• INSTRUCTIONS FOR THE TASK:
Single out the lines of the material that contain "agent" and copy them.

• RECORDED DATA:
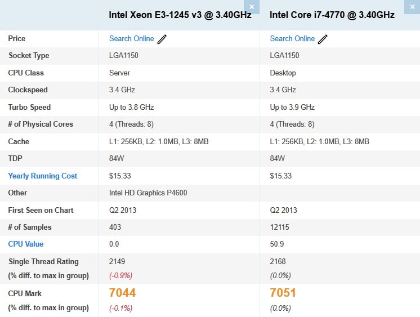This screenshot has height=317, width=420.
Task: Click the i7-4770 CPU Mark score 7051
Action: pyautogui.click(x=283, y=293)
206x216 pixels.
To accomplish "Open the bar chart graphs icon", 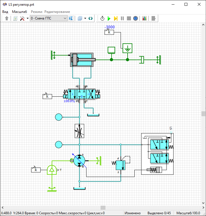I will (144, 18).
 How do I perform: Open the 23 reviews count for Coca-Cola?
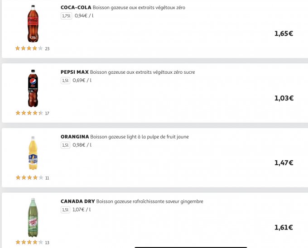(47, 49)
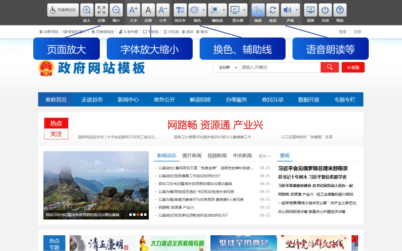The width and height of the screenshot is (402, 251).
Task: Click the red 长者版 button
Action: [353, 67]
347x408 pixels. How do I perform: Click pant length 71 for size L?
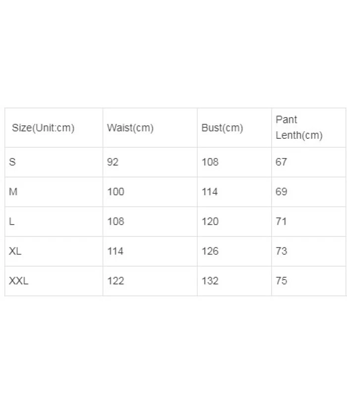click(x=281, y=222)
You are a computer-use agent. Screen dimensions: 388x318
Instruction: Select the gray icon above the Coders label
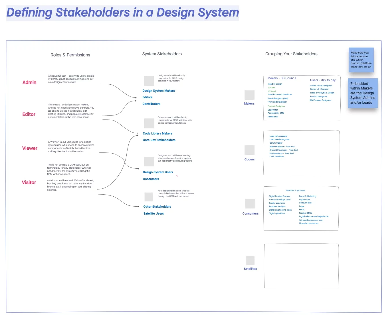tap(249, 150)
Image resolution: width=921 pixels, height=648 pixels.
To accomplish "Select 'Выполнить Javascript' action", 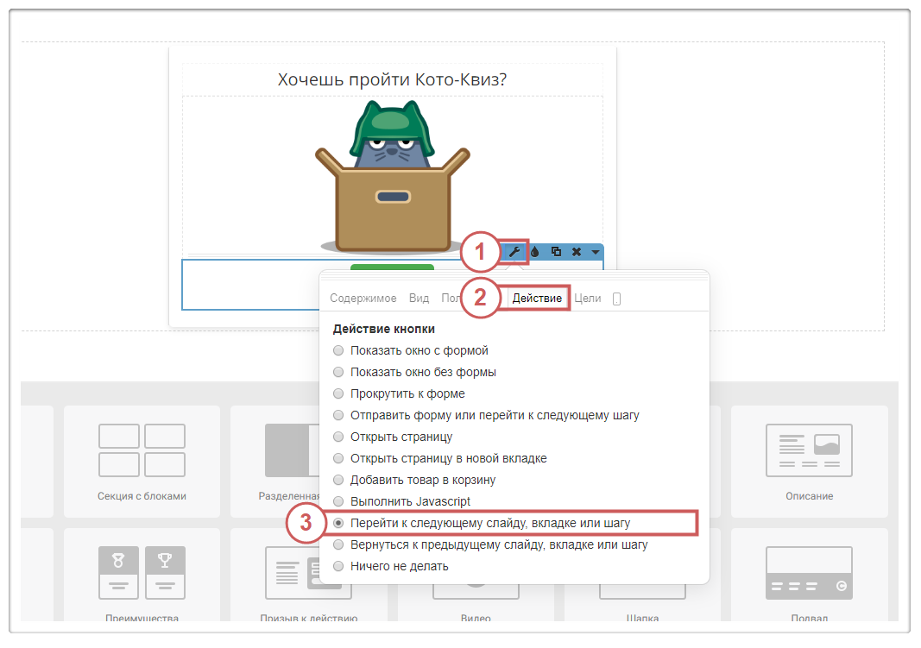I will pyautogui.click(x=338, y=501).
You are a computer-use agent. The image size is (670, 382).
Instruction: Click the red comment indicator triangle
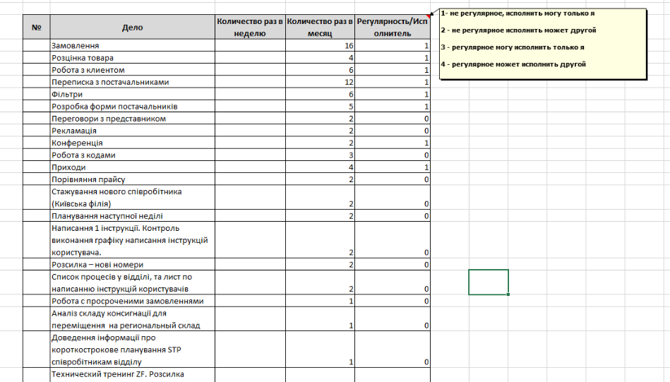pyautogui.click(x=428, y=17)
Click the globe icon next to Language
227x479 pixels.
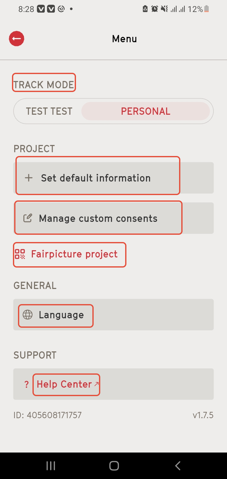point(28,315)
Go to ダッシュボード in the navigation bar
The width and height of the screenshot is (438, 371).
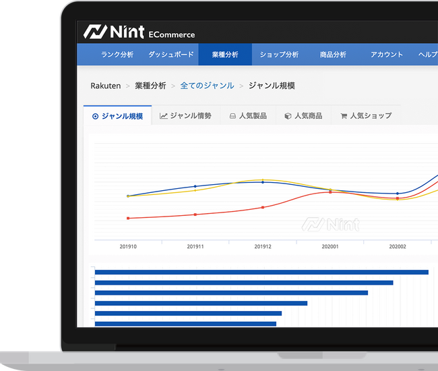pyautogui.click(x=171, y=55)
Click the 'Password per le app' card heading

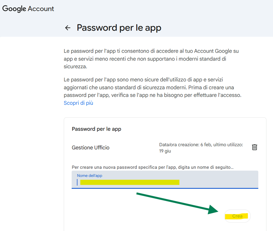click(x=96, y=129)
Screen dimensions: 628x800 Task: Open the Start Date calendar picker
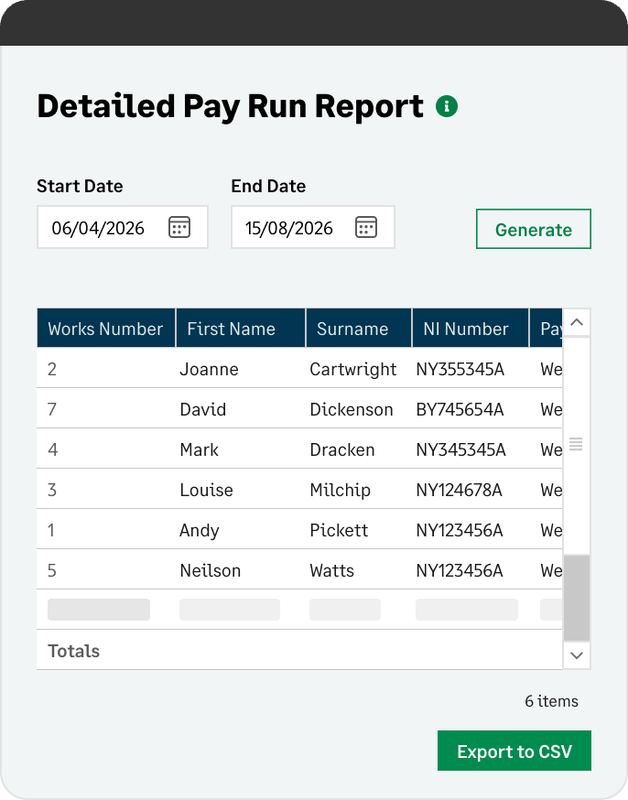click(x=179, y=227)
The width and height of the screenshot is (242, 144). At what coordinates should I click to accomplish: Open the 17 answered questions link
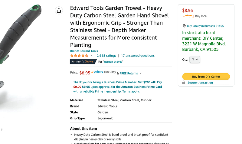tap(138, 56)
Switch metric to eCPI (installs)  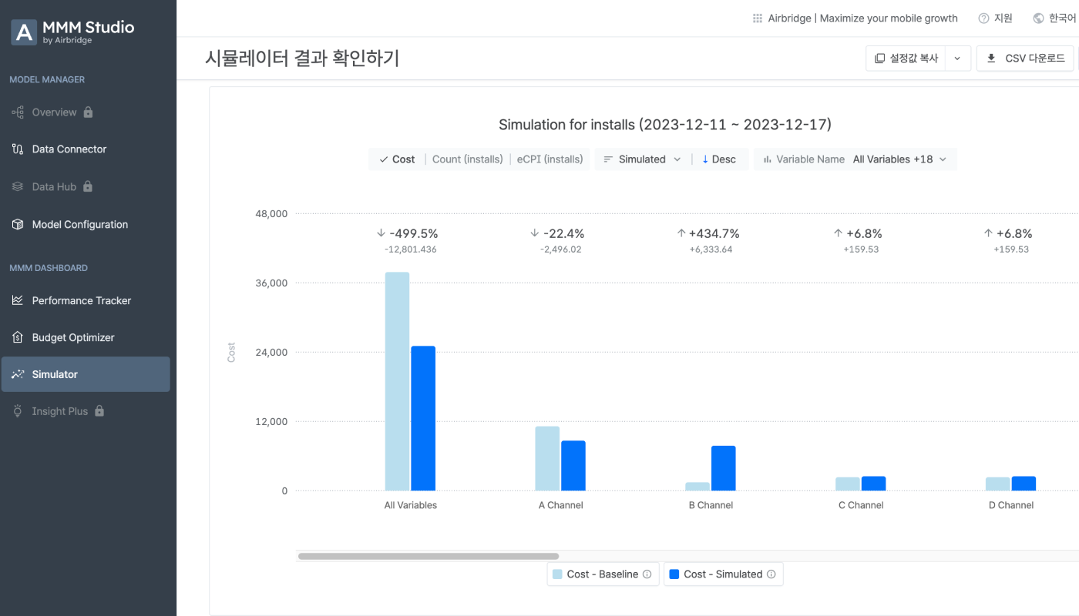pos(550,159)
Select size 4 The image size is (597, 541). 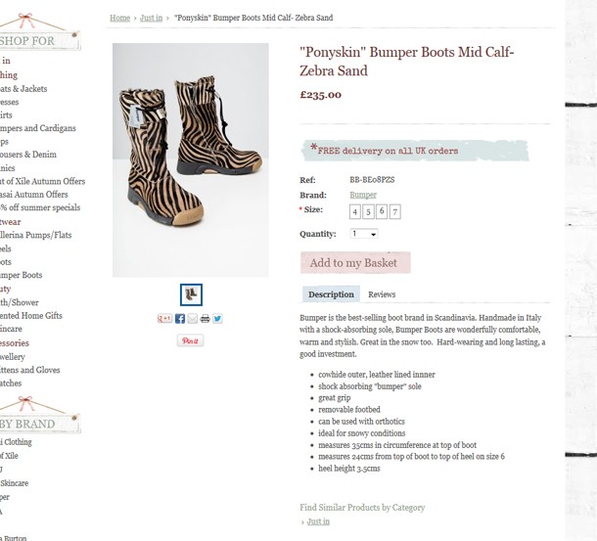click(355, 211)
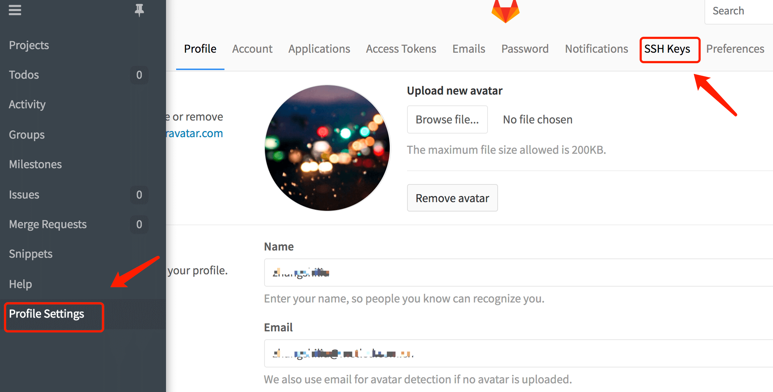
---
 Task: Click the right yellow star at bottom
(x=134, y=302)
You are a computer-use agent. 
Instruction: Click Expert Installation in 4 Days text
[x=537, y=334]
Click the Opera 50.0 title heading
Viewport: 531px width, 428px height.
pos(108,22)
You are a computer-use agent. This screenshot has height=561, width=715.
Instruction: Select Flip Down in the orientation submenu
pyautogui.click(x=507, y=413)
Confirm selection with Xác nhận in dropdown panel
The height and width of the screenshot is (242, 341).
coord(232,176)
==
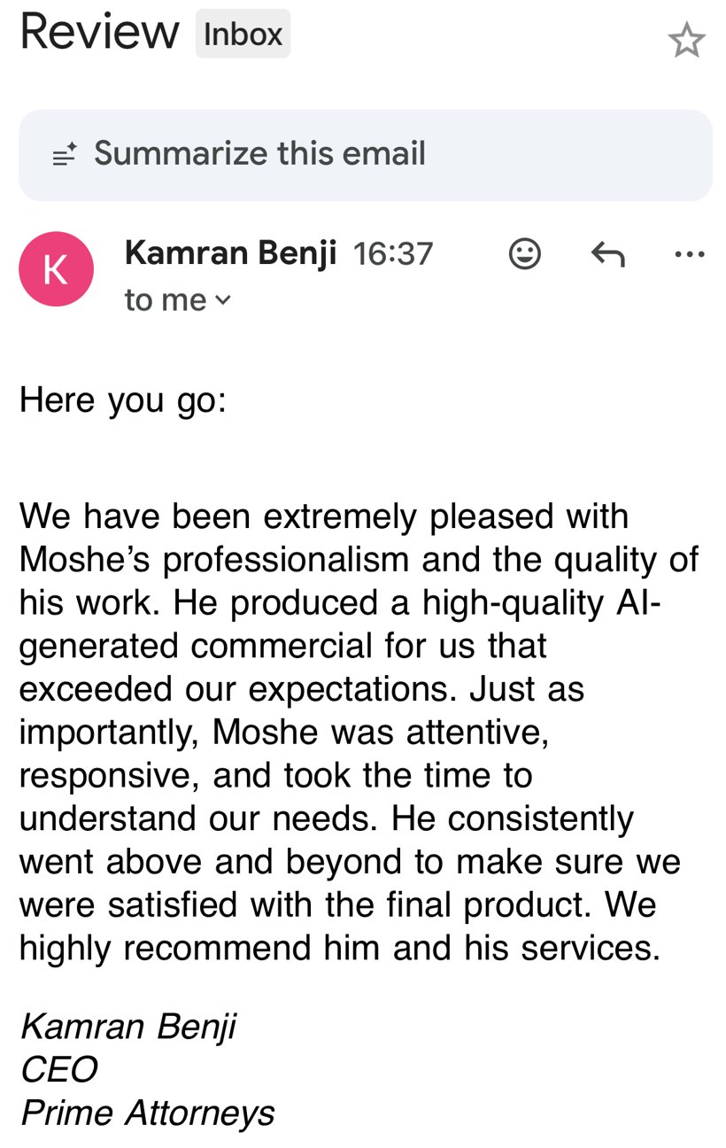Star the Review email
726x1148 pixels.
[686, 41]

• SOLVED EXERCISE:
You are a computer-use agent. Screen dimensions: 388x318
You are a computer-use agent. The image size is (670, 382).
You are a computer-use agent. 
You are a computer-use agent. This screenshot has height=561, width=715.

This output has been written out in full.